Have you ever wondered why you complain about certain things? I’m talking about the ones that get under your skin, bugging the crap out of you. Here are a few common examples: nagging by your spouse, lack of money, slow drivers, sloppiness. Ya get where I’m going?


Through analyzing these irritating issues you may uncover your subconscious, limiting beliefs and negative thoughts that challenge you.

Michael's Story of His Limiting Belief Discovery


I had a client – we'll call him Michael. He complained of how his colleagues sucked up his time due to their “incompetence." The more he talked about it, you got a sense that he might just explode.


After a couple of minutes listening to his winded rant, I asked him:

#1 Why he felt responsible for making up for their inequalities

#2 Did he think this way in past positions

It took Michael a good 30 seconds to respond, as he pondered my questioning. He finally said, “I’ve rarely gotten along with my colleagues. I’m the one who works harder than others and often stays later to make sure my work is done properly. I have friends outside of business who I enjoy so, it must be that I pick the wrong jobs.”

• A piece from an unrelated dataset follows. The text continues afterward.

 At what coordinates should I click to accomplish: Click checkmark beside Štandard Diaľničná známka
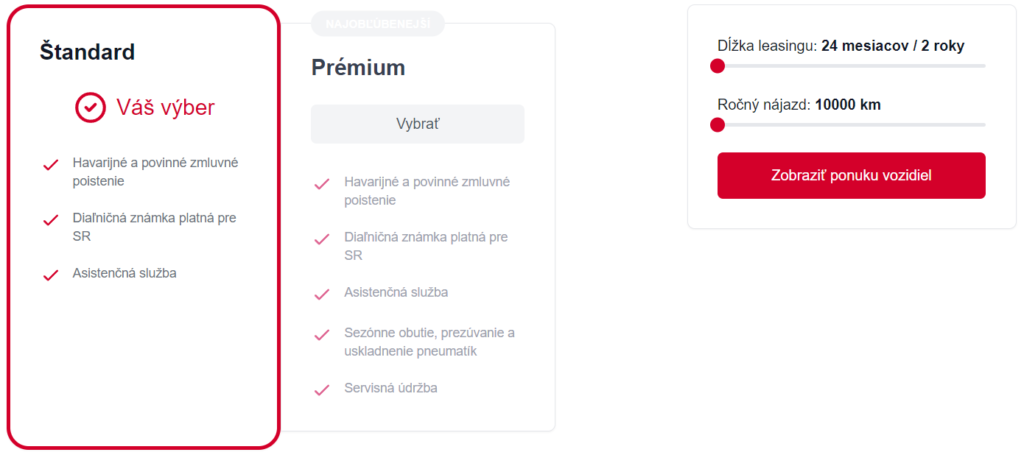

It all began to make sense to Michael. He was overcompensating for his co-workers as he did for his brother. The mental recording he had carried from his childhood was it’s unsafe not to be perfect. The limiting belief was if he wasn’t taking care of others’ mistakes, it could be dangerous.



Obviously, as an adult, this belief was no longer accurate or helpful. It didn’t take long for him to replace this false truth with one that served him better. He stopped feeling responsible for others, which led him to become happier at work and form relationships with co-workers.

Peel Back The Onion Layers

The first step is to create awareness of what you tend to complain about most.


Next, ask yourself endless questions until the origin of your peeves is revealed.


Here are a few to try:

  • Why does this issue annoy me

  • How long has it been a concern

  • How does this relate to my past

  • Why do I react so strongly - fear, shame, hurt

What behavior patterns, limiting beliefs, negative self-talk are associated with your complaint?

Once you find the core association put the annoyance in perspective. Ask yourself if it truly is such a big deal? How is it hurting me - do I get overly upset? Does it affect my day? Do I want to change my reaction?


The next step is to create a plan of action to change your thoughts regarding the energy you put toward this issue.


Check out my article on the 3 Steps to Replace Negative Self-Talk to help you at this stage.


The final step is to implement your plan and practice. Watch for opportunities to use your new approach and mindset. Over time, you’ll see that the original concern no longer evokes frustration or negativity. The goal is to enjoy more happiness and fulfillment in life.


Remember, we’re all a work in progress, so keep at it!